◆ **Task prompt**: Copy the records from the line containing "The width and height of the screenshot is (973, 835)." through the line containing "Click the Chiliz", requests included, and offset every coordinate in the answers by adding 140 to it.

◆ **Records for locating displayed items**:

--------------------

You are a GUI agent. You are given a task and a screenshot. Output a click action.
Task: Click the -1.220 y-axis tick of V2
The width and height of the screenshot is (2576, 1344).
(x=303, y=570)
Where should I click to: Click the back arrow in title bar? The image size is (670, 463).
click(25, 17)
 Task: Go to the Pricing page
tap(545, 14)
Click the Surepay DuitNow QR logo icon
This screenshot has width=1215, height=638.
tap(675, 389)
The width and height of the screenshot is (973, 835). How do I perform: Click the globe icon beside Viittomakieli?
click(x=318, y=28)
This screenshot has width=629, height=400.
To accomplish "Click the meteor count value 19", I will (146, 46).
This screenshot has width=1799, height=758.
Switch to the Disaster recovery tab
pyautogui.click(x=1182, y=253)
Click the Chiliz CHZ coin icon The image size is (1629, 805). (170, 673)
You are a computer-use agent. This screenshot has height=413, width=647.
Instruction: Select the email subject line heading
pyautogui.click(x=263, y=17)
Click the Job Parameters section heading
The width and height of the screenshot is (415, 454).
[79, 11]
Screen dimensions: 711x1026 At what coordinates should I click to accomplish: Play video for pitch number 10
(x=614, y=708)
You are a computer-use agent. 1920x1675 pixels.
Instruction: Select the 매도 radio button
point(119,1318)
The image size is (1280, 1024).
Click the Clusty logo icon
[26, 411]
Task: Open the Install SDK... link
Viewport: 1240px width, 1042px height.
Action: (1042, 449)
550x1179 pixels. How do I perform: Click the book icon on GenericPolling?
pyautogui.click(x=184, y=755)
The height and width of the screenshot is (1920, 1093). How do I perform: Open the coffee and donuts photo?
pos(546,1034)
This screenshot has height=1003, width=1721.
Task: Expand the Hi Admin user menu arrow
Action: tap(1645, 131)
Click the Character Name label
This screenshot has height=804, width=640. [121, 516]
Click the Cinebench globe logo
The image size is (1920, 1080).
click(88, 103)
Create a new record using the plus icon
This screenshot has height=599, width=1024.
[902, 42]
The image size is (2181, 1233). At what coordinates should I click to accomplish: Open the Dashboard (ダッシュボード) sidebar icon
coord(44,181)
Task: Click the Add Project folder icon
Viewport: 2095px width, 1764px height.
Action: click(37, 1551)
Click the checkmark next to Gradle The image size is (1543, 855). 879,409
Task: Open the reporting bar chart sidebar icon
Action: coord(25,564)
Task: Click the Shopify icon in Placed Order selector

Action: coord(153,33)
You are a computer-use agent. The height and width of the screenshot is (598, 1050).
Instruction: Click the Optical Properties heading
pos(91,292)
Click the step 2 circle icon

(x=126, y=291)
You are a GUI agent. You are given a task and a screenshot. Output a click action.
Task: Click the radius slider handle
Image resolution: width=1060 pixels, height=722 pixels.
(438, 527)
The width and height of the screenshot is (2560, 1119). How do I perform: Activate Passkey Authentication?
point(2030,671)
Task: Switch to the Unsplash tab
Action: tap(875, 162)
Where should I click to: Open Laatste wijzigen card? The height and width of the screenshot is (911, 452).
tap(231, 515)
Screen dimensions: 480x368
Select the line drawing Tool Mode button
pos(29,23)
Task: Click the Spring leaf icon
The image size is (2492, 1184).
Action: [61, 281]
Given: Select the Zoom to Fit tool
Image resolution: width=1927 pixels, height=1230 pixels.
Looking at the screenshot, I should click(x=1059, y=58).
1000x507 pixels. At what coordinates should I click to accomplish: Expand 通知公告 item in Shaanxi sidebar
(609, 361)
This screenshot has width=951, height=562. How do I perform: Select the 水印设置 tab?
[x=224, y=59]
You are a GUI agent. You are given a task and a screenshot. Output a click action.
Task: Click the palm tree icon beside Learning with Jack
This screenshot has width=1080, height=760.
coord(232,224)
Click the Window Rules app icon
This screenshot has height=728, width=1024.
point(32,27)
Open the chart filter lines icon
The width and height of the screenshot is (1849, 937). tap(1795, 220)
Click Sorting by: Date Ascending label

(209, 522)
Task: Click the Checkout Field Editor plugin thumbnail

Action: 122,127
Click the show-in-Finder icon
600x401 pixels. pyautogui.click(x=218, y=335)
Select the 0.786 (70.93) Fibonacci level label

--------------------

◆ **Output below**:
The width and height of the screenshot is (973, 835). How do I perform: Click the globe icon beside Viittomakieli?
click(x=458, y=168)
This screenshot has width=629, height=400.
To accomplish "Click the meteor count value 19", I will (286, 186).
This screenshot has width=1799, height=758.
Switch to the Disaster recovery tab
pyautogui.click(x=1322, y=393)
Click the Chiliz CHZ coin icon The image size is (1629, 805). (310, 813)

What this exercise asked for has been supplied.